AÇÕES DE EDUCAÇÃO EM SAÚDE EM AMBIENTE ESCOLAR SOBRE ARBOVIROSES: RELATO DE EXPERIÊNCIA

Autores

  • Carmem Dolores de Sá Catão
  • Gabriela Bezerra Ribeiro Nogueira
  • Jackson Borba da Cruz
  • Jhonatan Fausto Guimarães
  • Maria Nathalia De Brito Pereira

DOI:

https://doi.org/10.35572/rsc.v8i3.30

Palavras-chave:

infecções por arbovírus; dengue; educação em saúde; saúde pública.

Resumo

Ao longo dos anos têm sido verificados contínuos esforços do Ministério da Saúde em combater os focos do mosquito Aedes aegypti como principal meio de prevenção das arboviroses. A educação em saúde é uma estratégia eficaz e duradoura para este fim, sendo as escolas um dos principais alvos, conforme foi reconhecido pelo Programa Saúde na Escola (2008), que busca construir uma cultura voltada à promoção de saúde e conscientização dos estudantes, através de uma parceria entre os Ministérios da Saúde e da Educação. Assim, o presente artigo tem como objetivo relatar a experiência sobre educação em saúde em relação ao Aedes aegypti e arboviroses realizadas no ambiente escolar. Trata-se de um relato de experiência, com abordagem descritiva, sobre a vivência das ações educativas contra o Aedes aegypti em escolas estaduais do município de Campina Grande-PB, localizadas nos bairros cujos índices de infestação predial para o Aedes aegypti foram elevados.  As atividades ocorreram durante o período de vigência do projeto de extensão no ano de 2016.  Os sujeitos da pesquisa foram os graduandos de medicina, professores e alunos das escolas. Foram realizadas capacitações com os alunos extensionistas sobre os temas abordados, foram contempladas atuações educativas contra o Aedes aegypti e sobre as arboviroses, para tanto, foram realizadas palestras, elaborações de materiais educativos, rodas de conversa e contação de histórias na perspectiva de sensibilizar os alunos e professores e assim, estimular que o conhecimento adquirido fosse propagado no ambiente domiciliar, na perspectiva de gerar mudanças de hábitos.

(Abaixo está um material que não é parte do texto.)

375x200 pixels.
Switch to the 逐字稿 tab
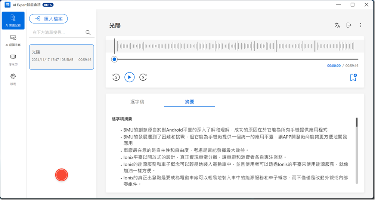(x=137, y=102)
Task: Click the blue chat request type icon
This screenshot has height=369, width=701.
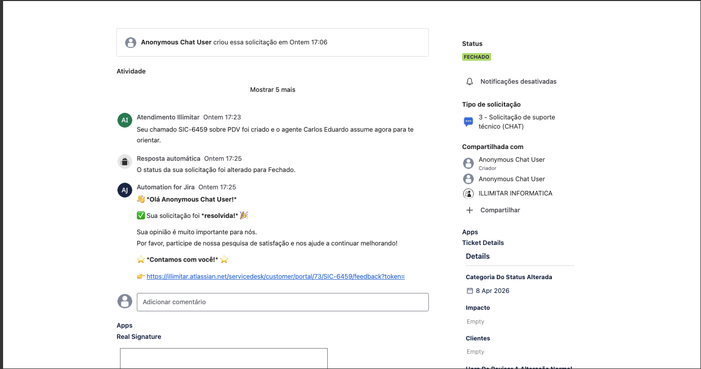Action: (x=468, y=122)
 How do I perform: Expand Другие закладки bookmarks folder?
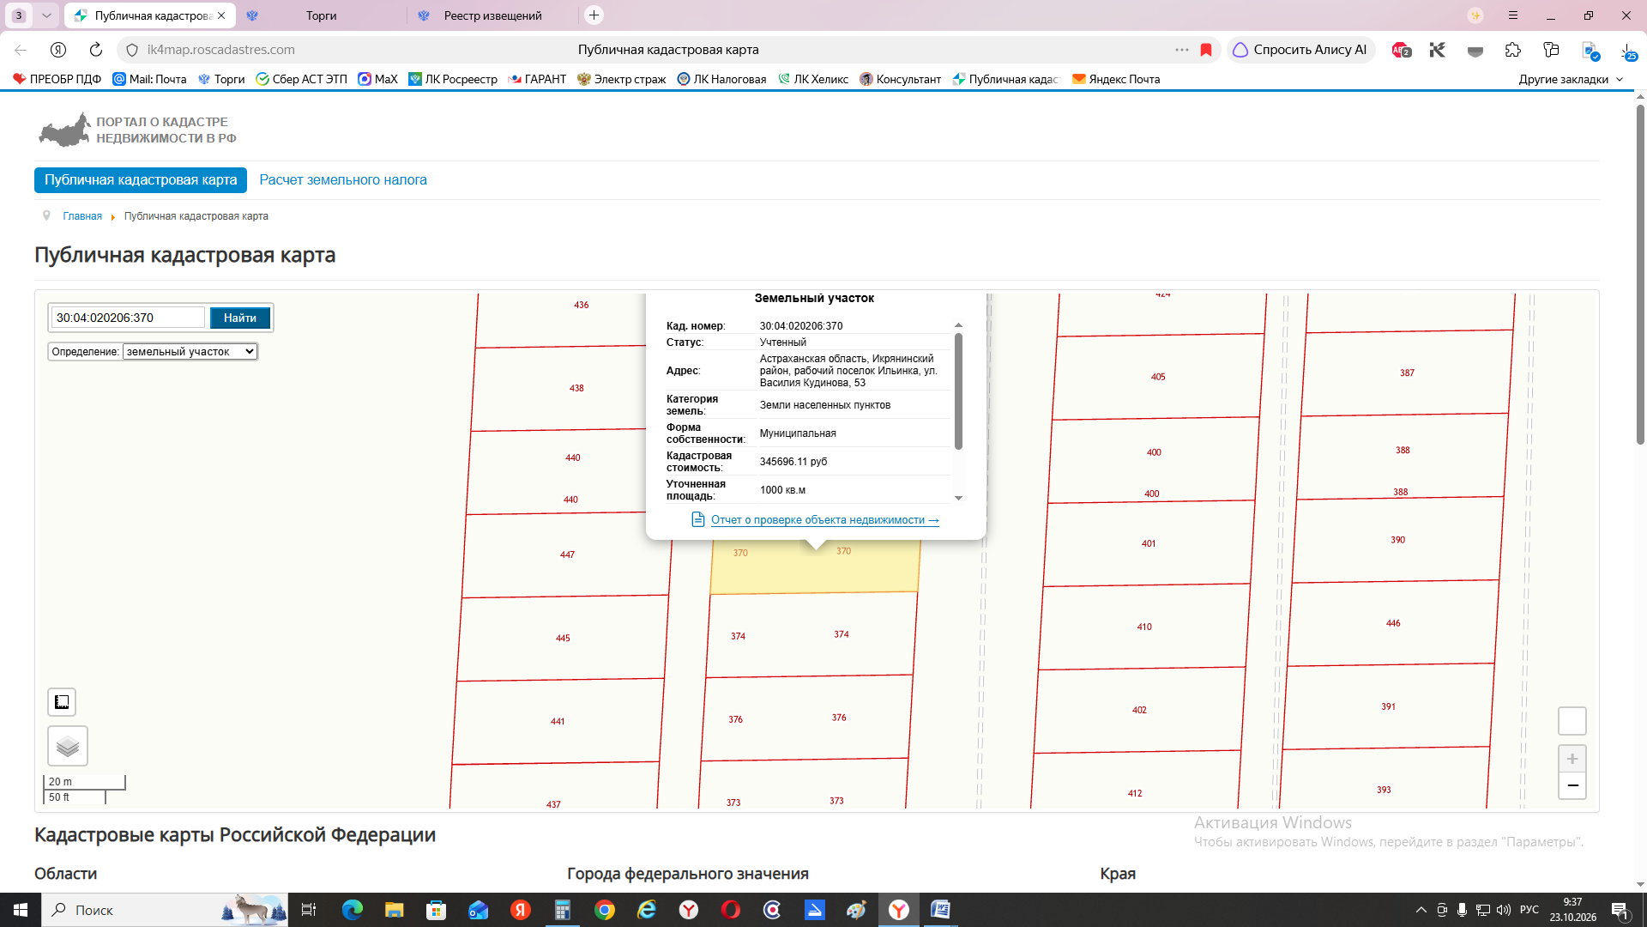(1571, 79)
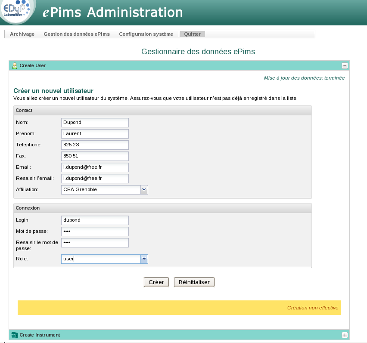Screen dimensions: 367x343
Task: Click the Téléphone input field
Action: point(95,145)
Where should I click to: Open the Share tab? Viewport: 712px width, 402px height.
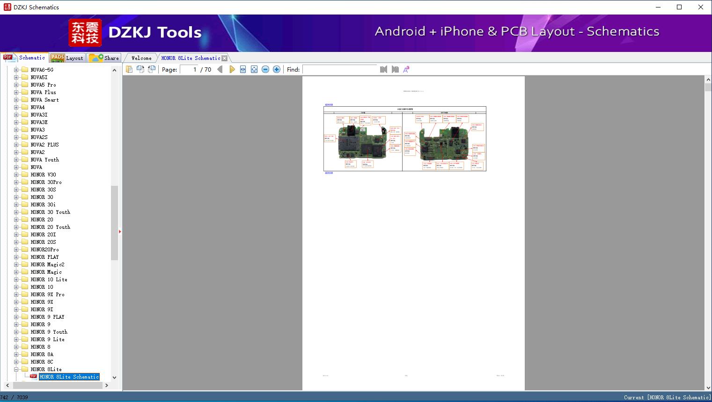coord(105,58)
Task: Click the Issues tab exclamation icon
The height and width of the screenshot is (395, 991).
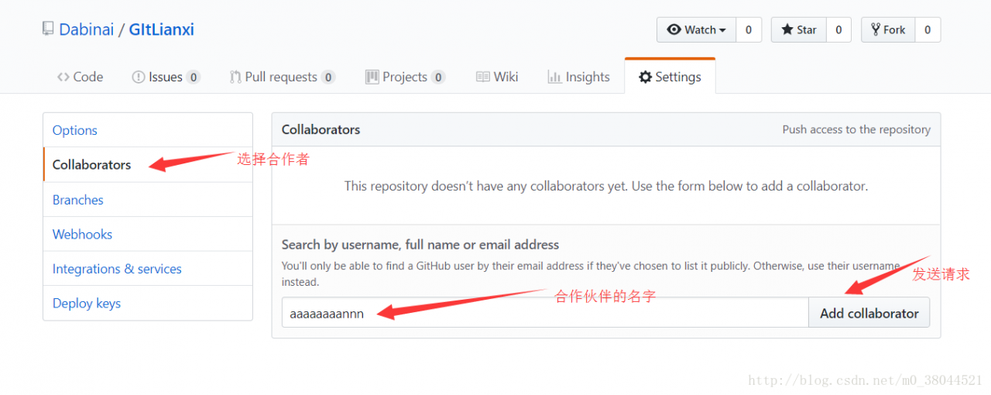Action: [x=139, y=77]
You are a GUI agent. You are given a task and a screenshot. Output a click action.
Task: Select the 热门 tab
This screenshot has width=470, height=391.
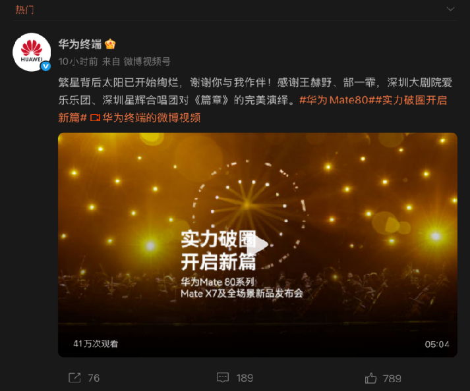click(x=24, y=10)
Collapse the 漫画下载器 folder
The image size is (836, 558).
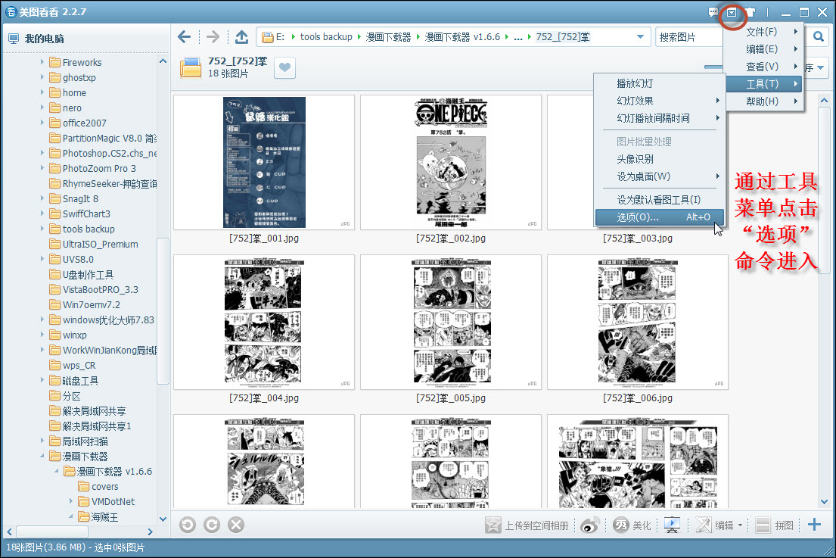[x=42, y=456]
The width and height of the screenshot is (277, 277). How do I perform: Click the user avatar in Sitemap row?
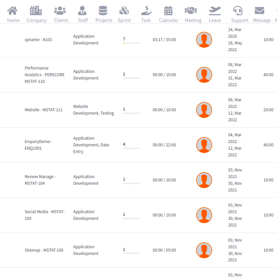204,250
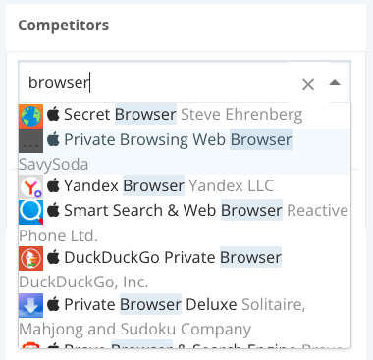Click the Private Browsing Web Browser gray icon
373x360 pixels.
point(30,140)
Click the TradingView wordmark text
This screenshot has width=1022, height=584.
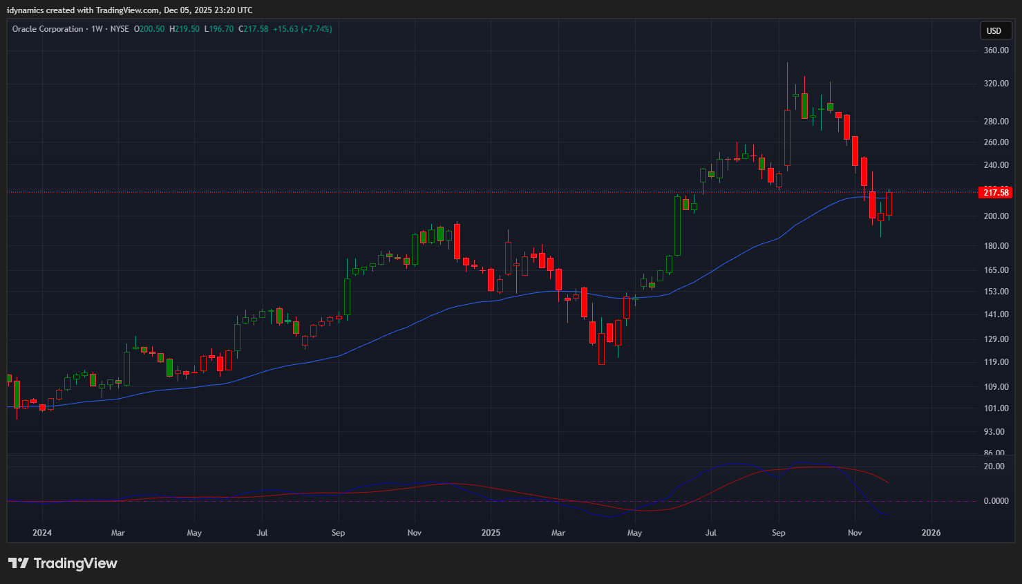tap(75, 563)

A experiência permitiu evidenciar que a educação em saúde é essencial para a reflexão e mudança de comportamento na vida dos indivíduos; que precisa ser sistematicamente planejada, pois proporciona medidas comportamentais para alcançar um efeito intencional sobre a própria saúde; que o ambiente escolar é uma importante ferramenta de educação em saúde capaz de tornar o estudante um participante ativo no combate à dengue, chikungunya e zika, sendo conhecedor dos determinantes do processo saúde-doença; e que as atividades extensionistas promoveram também a formação complementar dos alunos do curso de Medicina, potencializando o desenvolvimento de habilidades e competências nas diversas áreas do conhecimento.